What you are asked to do> Give back the full set of entries that follows, exactly as written.

Records for the task>
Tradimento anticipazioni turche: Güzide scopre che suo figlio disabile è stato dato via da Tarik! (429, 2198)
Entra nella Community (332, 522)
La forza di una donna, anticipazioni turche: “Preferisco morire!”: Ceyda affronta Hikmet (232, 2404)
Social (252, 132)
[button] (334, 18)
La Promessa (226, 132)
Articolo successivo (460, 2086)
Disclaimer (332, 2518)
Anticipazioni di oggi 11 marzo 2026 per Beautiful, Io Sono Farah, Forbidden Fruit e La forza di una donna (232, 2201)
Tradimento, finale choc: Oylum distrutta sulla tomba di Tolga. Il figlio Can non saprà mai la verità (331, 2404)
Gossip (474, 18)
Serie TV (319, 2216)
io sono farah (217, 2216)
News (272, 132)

Your response>
Tradimento anticipazioni turche: Güzide scopre che suo figlio disabile è stato dato via da Tarik! (429, 2198)
Entra nella Community (332, 522)
La forza di una donna, anticipazioni turche: “Preferisco morire!”: Ceyda affronta Hikmet (232, 2404)
Social (252, 132)
[button] (334, 18)
La Promessa (226, 132)
Articolo successivo (460, 2086)
Disclaimer (332, 2518)
Anticipazioni di oggi 11 marzo 2026 per Beautiful, Io Sono Farah, Forbidden Fruit e La forza di una donna (232, 2201)
Tradimento, finale choc: Oylum distrutta sulla tomba di Tolga. Il figlio Can non saprà mai la verità (331, 2404)
Gossip (474, 18)
Serie TV (319, 2216)
io sono farah (217, 2216)
News (272, 132)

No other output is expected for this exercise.